So last week we lost one of our 2 coaches, (he tore his ACL, and had a salary issue) and the other parents were very upset that he wasn't coaching ... I mean it's this mans health...
Ok this is a level 3 team and the parents in question this is their first season.
Now today we have a rec coach who I really like working with our girls, the girls are not very focused in the group working with this new coach. The parents are bad mouthing this new coach who was a level 10 gymnast and a college gymnast... Saying she is no good and doesn't know what she was doing... Mind you these are the same parents who until recently called a back handspring a flippy thing.
So now what has broken me today is one of the little girls was doing round off backhandsprings the coach asked if she needed a spot the girl said no, and well she is on her way to the ER, she had broken her wrist last April... But these parents are blaming the coach... And thinking about leaving gyms...
There is a new gym opening up close by that is run by a former coach from here...
I just really needed to type this instead of totally screaming at these parents who are spreading negativity...
How do I keep my sanity
 
Ignore the fruit loops, let them run off to their new shiny gym. As I tell my little one, its not about what Suzie is doing, or Sarah its about you.

Give it time, many will not be there this time next year.
 
I've been in your position and it's not fun. If at all possible, remove yourself from the situation. Can you sit somewhere else or not stay for practice?

Transition periods can be very difficult. A coach leaves and people feel a little lost. It almost always stirs up talk and issues and for some reason people usually blame the gym and rarely seem to think the coach is in the wrong (at least in my 12 years of experience with this sport at 3 different gyms). If your DD stays in competitive gymnastics for any length of time, you'll probably see several coaches come and go. It's just the nature of the industry, especially for compulsory levels.

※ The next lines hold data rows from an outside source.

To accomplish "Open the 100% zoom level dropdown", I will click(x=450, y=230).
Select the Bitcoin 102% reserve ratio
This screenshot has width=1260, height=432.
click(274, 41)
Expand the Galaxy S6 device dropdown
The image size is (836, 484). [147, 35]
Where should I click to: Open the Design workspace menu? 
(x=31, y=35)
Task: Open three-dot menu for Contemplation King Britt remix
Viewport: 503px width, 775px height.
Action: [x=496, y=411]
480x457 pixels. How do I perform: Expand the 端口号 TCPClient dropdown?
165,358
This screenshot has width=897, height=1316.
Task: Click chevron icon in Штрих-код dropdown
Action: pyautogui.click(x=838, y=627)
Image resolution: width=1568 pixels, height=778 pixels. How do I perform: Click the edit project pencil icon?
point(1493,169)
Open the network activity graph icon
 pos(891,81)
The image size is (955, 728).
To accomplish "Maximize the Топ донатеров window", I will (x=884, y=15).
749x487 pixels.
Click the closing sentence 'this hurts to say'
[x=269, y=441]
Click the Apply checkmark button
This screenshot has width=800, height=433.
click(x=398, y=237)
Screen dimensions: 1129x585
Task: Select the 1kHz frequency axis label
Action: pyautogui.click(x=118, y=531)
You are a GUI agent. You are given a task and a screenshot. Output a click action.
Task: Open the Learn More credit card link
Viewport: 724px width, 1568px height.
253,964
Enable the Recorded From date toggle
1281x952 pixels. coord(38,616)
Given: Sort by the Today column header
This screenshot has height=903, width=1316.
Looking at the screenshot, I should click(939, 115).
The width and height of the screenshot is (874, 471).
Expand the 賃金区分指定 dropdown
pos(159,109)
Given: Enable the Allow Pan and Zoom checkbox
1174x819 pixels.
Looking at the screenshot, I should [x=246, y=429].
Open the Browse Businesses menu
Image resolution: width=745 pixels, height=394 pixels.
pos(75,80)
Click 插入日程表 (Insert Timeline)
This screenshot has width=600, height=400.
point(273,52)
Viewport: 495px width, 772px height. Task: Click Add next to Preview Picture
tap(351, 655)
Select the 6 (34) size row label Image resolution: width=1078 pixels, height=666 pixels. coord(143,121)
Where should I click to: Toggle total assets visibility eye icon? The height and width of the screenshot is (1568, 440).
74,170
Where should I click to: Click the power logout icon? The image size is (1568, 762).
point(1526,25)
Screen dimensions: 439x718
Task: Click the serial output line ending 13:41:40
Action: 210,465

as Iwannabemargo said, most of these people will not be around in a year or 2. They'll either move to the shiny new gym where the grass won't be any greener or they will drive their child to quit.

Hopefully, letting off some steam here on CB will help alleviate some of your stress. Hang in there! This too shall pass...
 
I absolutely agree with everyone who has said to avoid the gym for a while - drop off your child and don't stay to watch practice. It will settle in a bit, and then you can start to hang out again if you want.
 
This is one reason why some gyms do not allow parents to watch team practice. We had a situation a few years ago where a few of the moms were badmouthing the coaches while watching from viewing area. The HC/gym owner reacted by sending out a very sternly worded letter to all the team parents that said, essentially, "stop doing that."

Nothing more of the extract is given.